Figure 2 shows representative examples of inference results from Gangnam Severance Hospital using Model 1 trained on public datasets. Each row represents a sequence of consecutive frames. Frames with blue borders indicate instances where polyps were inaccurately detected or completely missed. These misdetected frames were selectively incorporated into the training dataset to enhance the subsequent learning of Model 2.

2.5. Algorithm Training, Validation, and Test Sets

A YOLO-based object detection model, a deep learning approach, was employed to detect polyps in the colonoscopy images. Previous studies have shown that various backbones based on convolutional neural networks (CNNs) exhibit similar performance when applied to endoscopic images [2,3,6,12]. Many existing AI models used for colonoscopy have initially been developed for general image recognition tasks and subsequently adapted for specific object detection tasks, including polyp detection.

In this study, we adopted a CNN-based polyp detection model utilizing the Visual Geometry Group (VGG)16 backbone. The VGG16 backbone has been widely applied in medical image analysis and has demonstrated reliable performance in extracting relevant image features in various endoscopic imaging tasks [14,15].

To train Model 1, we augmented the training data (public datasets only) by a factor of 10 using various data augmentation methods, including vertical and horizontal flips, left–right symmetry, random cropping, and rotation. Input image size was standardized at 224 × 224 pixels, and polyp masks and bounding box annotations were consistently preserved during augmentation. Model 1 was trained for 50 epochs with a VGG16 backbone followed by fully connected layers, optimized using the Adam optimizer with an initial learning rate of 1 × 10⁻⁵. Cross-entropy and activation errors served as error functions for backpropagation.

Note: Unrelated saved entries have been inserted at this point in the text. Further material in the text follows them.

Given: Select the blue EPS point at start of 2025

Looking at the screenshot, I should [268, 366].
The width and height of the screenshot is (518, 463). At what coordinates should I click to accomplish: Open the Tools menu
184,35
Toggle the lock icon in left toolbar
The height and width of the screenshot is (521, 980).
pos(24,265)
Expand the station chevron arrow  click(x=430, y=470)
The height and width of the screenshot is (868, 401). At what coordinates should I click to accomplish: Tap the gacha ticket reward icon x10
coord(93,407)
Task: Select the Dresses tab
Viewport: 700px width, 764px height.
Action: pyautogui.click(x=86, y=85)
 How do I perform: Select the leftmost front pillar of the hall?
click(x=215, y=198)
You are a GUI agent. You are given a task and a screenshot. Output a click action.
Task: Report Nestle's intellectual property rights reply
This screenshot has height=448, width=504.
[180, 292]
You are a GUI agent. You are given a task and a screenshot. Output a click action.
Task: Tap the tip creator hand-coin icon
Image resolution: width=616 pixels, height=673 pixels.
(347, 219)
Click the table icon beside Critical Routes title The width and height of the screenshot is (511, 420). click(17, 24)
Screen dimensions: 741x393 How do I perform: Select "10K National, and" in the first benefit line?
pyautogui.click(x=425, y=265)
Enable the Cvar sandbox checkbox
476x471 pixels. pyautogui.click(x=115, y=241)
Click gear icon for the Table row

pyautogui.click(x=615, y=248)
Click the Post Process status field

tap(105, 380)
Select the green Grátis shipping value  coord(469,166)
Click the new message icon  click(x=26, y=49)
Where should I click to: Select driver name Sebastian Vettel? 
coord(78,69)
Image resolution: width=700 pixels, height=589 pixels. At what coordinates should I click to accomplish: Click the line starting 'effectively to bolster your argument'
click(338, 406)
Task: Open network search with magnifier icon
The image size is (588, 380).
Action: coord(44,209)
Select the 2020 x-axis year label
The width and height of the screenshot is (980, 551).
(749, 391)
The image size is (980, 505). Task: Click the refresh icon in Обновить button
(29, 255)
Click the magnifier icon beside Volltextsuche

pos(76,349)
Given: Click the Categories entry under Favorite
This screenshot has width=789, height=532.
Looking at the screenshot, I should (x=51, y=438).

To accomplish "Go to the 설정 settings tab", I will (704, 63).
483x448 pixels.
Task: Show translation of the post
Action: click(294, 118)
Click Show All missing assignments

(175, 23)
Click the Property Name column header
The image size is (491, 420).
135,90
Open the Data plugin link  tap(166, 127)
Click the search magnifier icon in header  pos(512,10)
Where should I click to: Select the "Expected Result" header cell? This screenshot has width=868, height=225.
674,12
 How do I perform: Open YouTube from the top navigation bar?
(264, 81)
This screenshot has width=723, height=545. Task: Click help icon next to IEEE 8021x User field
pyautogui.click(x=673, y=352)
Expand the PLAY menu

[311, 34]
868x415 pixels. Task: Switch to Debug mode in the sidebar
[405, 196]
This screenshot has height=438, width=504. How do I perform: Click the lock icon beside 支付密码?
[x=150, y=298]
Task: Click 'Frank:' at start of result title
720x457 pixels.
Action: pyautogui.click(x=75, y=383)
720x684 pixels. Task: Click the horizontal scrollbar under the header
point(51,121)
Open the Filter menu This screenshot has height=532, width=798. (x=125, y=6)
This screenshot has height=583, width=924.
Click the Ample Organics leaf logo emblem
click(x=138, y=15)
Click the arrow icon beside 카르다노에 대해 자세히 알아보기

Model 2 integrated both public datasets and additional images derived from colonoscopy videos obtained at Gangnam Severance Hospital. Frames from these videos were efficiently annotated using a semi-automatic selection process based on preliminary inference by Model 1. Model 2 underwent similar training procedures as Model 1, with validation performance assessed at each epoch. The optimal performing model on the validation set was selected for subsequent testing.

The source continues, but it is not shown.